The “who blinked first” debate will rumble on for ages but it is remarkable how the once-divided Cabinet has swung behind Theresa May on this, backed by the European negotiators. Donald Tusk’s rather sentimental contribution on Friday morning displayed something of the new desire among the EU negotiating team to keep May in power. Whether this is because they view her as a soft touch – as some British and European newspapers are doing – or because they fear the possible chaos of a collapse of her vulnerable government is by no means clear. But they have done their best to bolster her position.

The deal is either cleverly drafted or badly fudged depending on your viewpoint, especially on the vexed question of the Irish border. This should never have been given such a prominence so early in the negotiations. The issues are too complex, too sensitive and too bound up in a bloody history that few Europeans understand. How it should be dealt with will become clearer once we know what the trade deal looks like. If the UK signs up for a Norway-style arrangement with the EU – which all the talk of “alignment” suggest could now be back on the agenda – then the border issue will largely drop away. Anything short of that will put it back on the agenda, albeit without any obvious solution.

Real progress on citizenship

The deal on citizenship is much better than most people expected and represents genuine progress. It should go along way to easing the concerns of EU citizens in the UK and British citizens in the EU. The most remarkable aspect of it is the extended period of jurisdiction for the European Court of Justice. This bodes well for the trade negotiations as it is hard to see how it can be peremptorily cast aside from the complex world of European directives and how they will be applied after Brexit.

The Brexit settlement bill does look to have involved compromises on both sides although there seems to be rather a lot of detail missing from the agreement published yesterday. Divorce is never cheap so we should accept that and move on.

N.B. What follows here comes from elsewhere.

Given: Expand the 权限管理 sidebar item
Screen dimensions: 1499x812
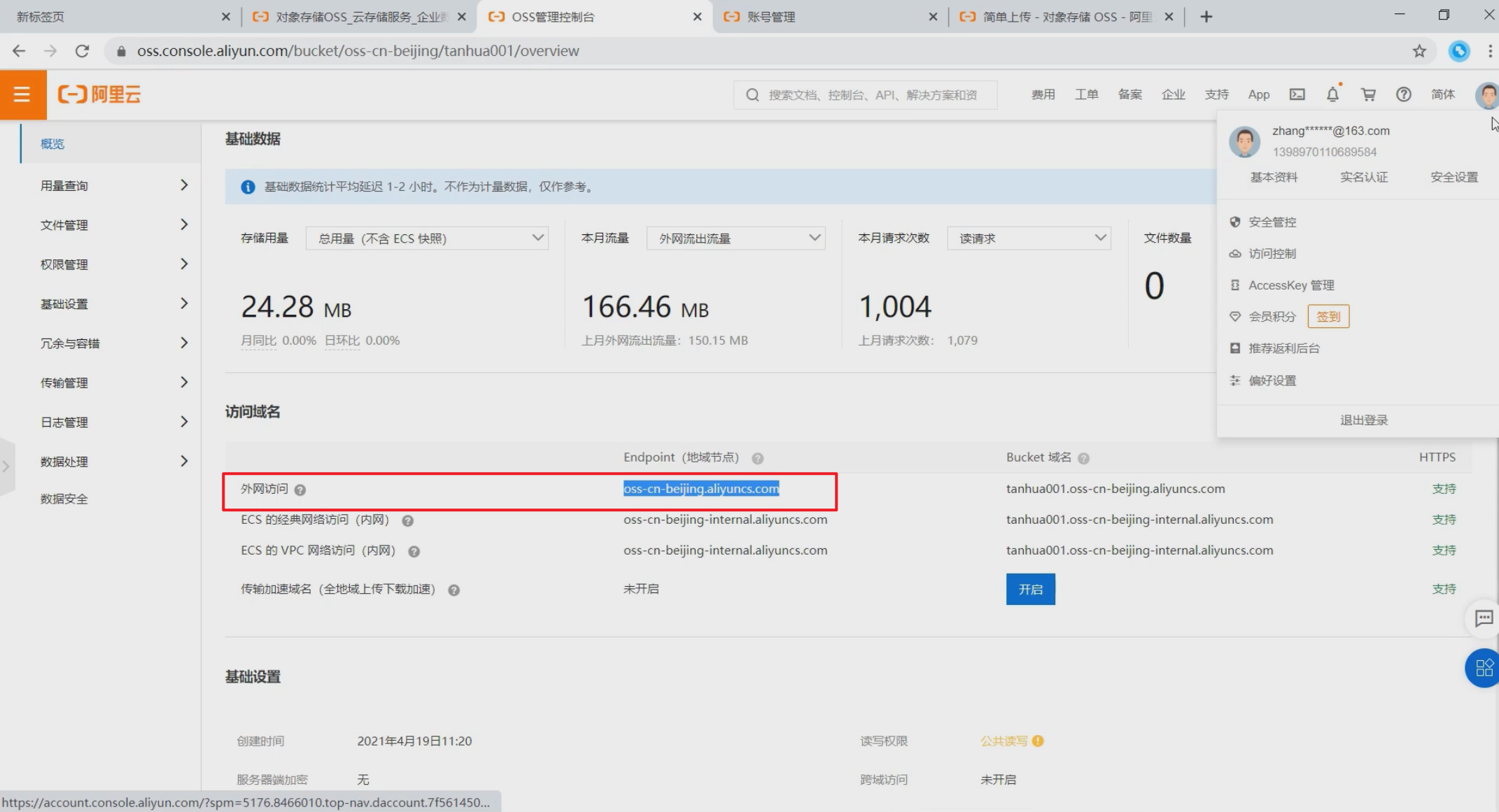Looking at the screenshot, I should coord(112,264).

The acceptance of a two-year transition period is another welcome injection of common sense, although it is still too short. it is quite possible it might get extended further especially if the negotiations are going well on both both sides.

Leaving now more certain

Despite the noises from hard-line Remainers, this stumbling step forward does make it more likely that we will reach the sort of trade deal that will satisfy sufficient numbers of people to push the prospect of a complete volt-face in public opinion to the margins of probabilities. We are leaving the EU.